- **DIRECTIONS**
Below are entries with pictures among them; reproduce exactly, and only, the lines from the one containing "Contacto (845, 193)" down to the one containing "poems (132, 1133)", without the pictures.

== Segment start ==

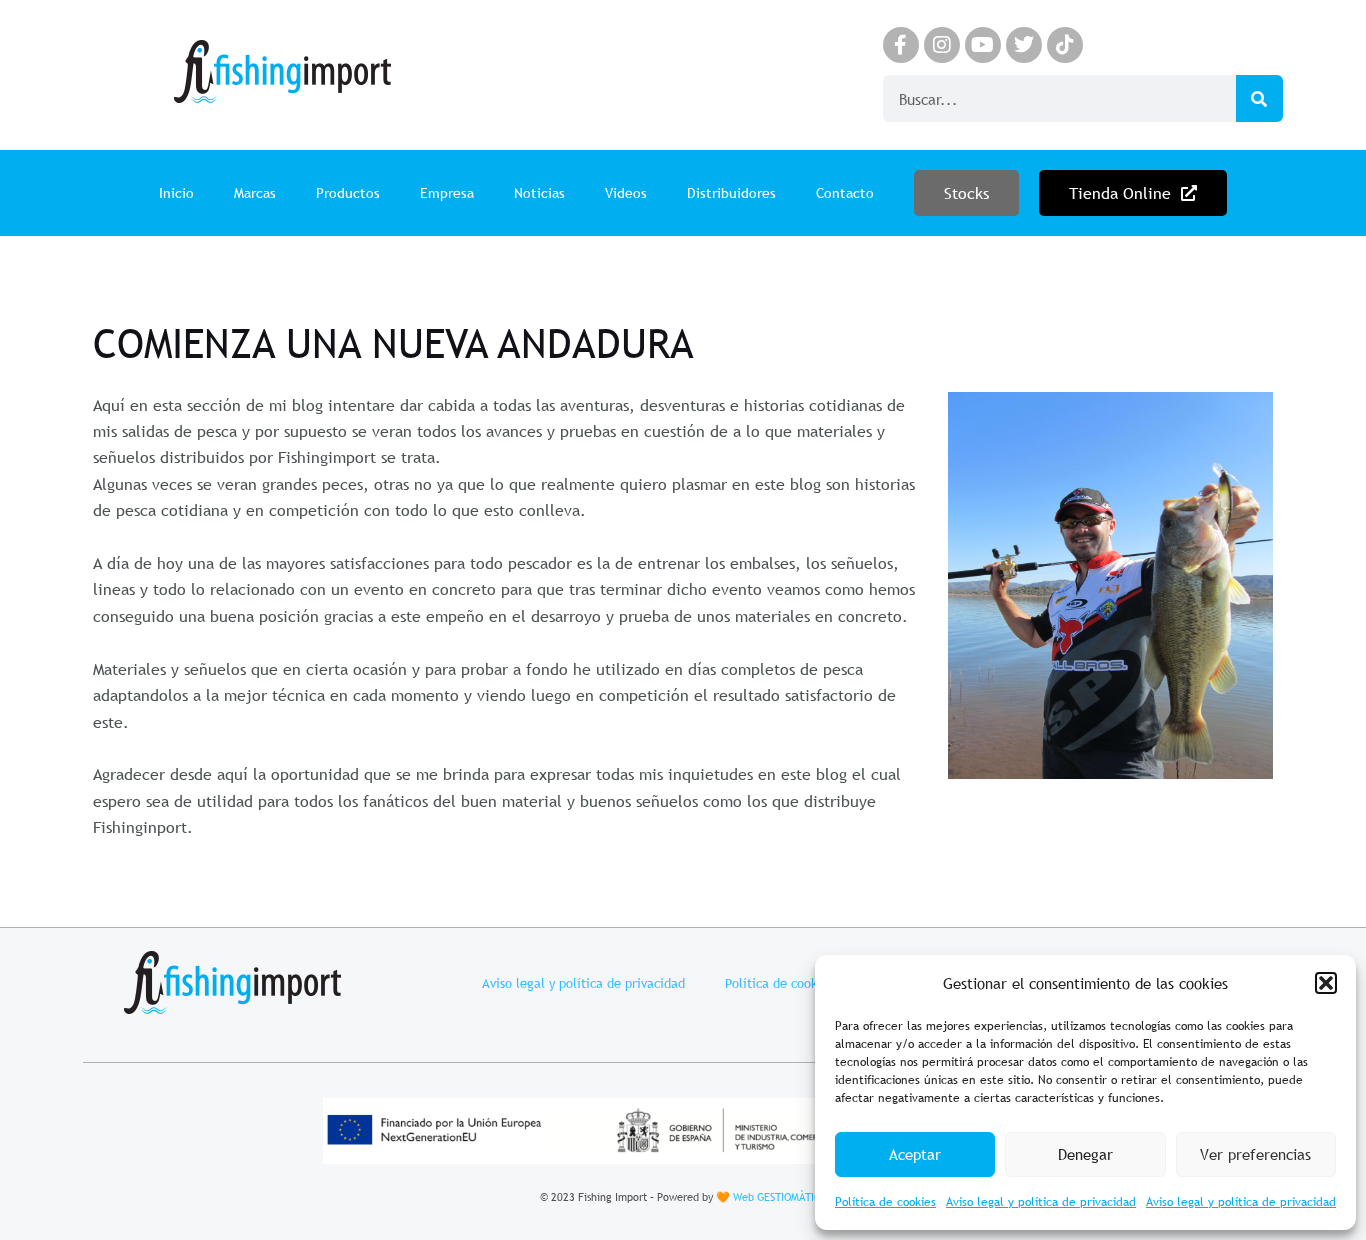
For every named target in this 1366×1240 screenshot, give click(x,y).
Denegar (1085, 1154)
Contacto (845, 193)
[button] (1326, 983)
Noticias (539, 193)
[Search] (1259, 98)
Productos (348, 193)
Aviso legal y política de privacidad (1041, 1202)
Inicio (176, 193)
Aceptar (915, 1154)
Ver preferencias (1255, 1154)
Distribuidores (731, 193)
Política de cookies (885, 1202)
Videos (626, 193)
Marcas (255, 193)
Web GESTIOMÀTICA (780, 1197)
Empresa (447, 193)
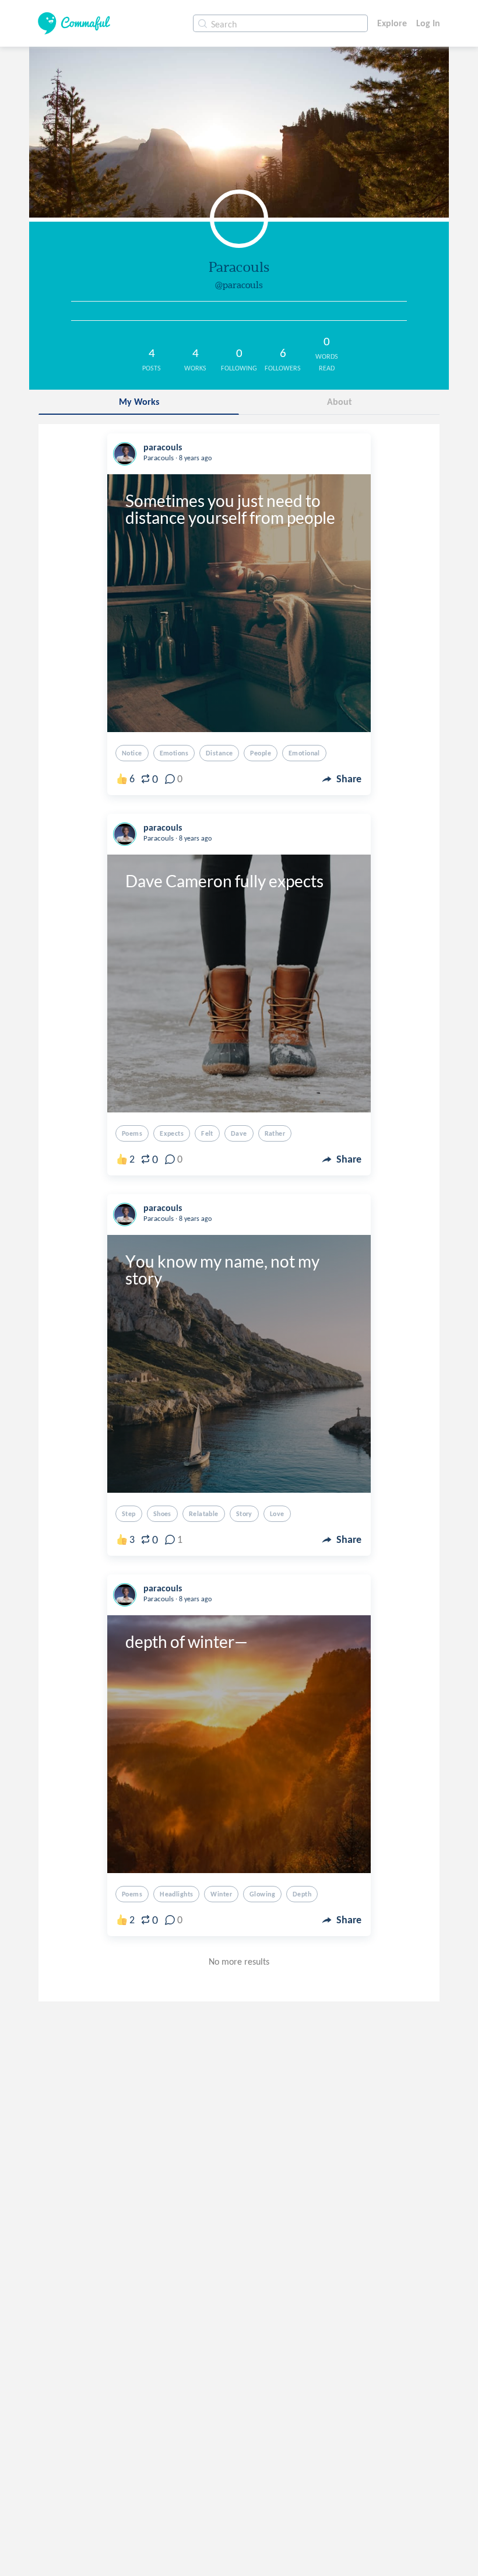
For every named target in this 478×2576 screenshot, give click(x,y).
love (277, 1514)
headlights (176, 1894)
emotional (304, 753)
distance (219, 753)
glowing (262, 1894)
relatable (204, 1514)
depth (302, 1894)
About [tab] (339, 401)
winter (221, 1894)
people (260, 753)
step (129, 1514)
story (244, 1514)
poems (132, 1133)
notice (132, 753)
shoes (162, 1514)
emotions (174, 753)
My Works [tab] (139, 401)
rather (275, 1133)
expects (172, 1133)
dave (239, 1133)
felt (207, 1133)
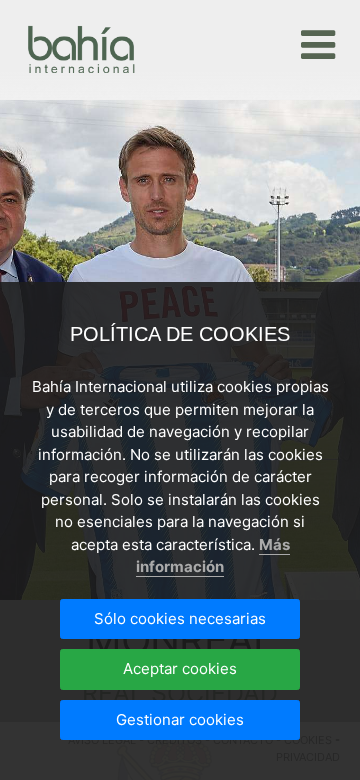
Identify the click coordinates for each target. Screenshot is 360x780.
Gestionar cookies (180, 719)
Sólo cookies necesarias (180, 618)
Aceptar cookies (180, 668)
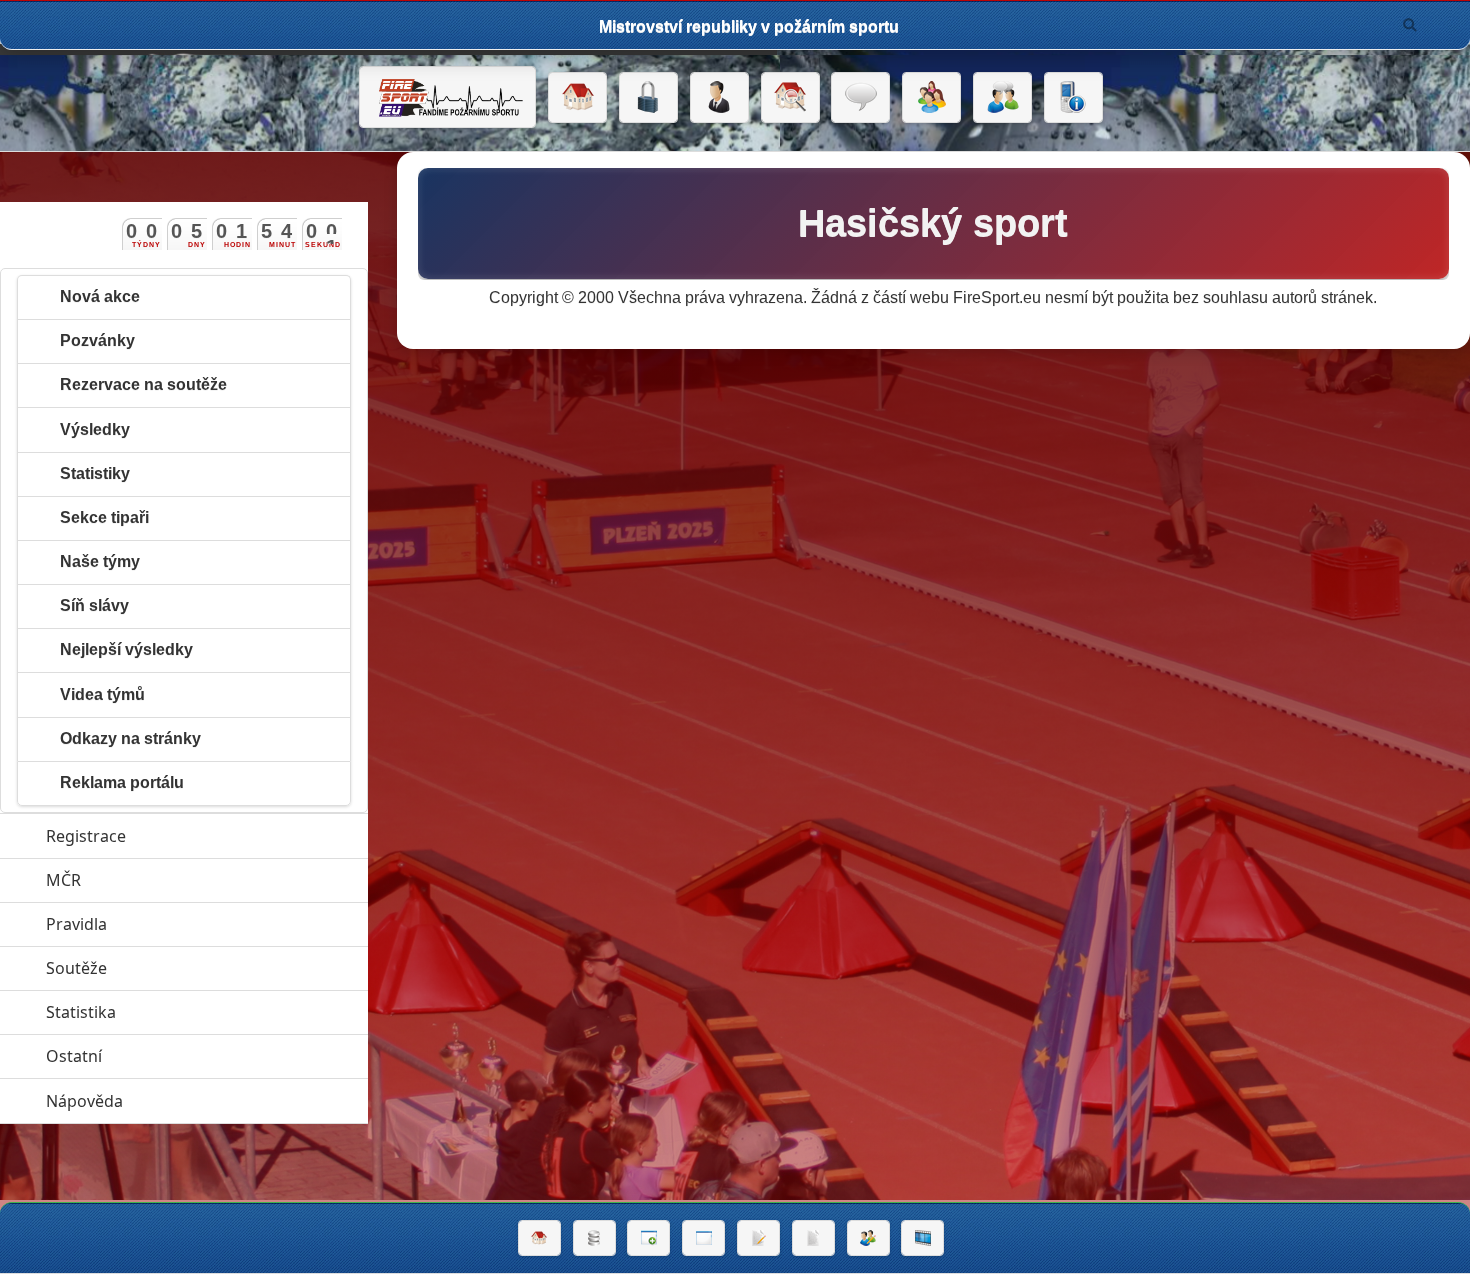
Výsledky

== Segment end ==

- **SOLUTION TO THIS TASK**
Contacto (845, 193)
[button] (1326, 983)
Noticias (539, 193)
[Search] (1259, 98)
Productos (348, 193)
Aviso legal y política de privacidad (1041, 1202)
Inicio (176, 193)
Aceptar (915, 1154)
Ver preferencias (1255, 1154)
Distribuidores (731, 193)
Política de cookies (885, 1202)
Videos (626, 193)
Marcas (255, 193)
Web GESTIOMÀTICA (780, 1197)
Empresa (447, 193)
For every named target in this 478×2576 screenshot, give click(x,y).
love (277, 1514)
headlights (176, 1894)
emotional (304, 753)
distance (219, 753)
glowing (262, 1894)
relatable (204, 1514)
depth (302, 1894)
About [tab] (339, 401)
winter (221, 1894)
people (260, 753)
step (129, 1514)
story (244, 1514)
poems (132, 1133)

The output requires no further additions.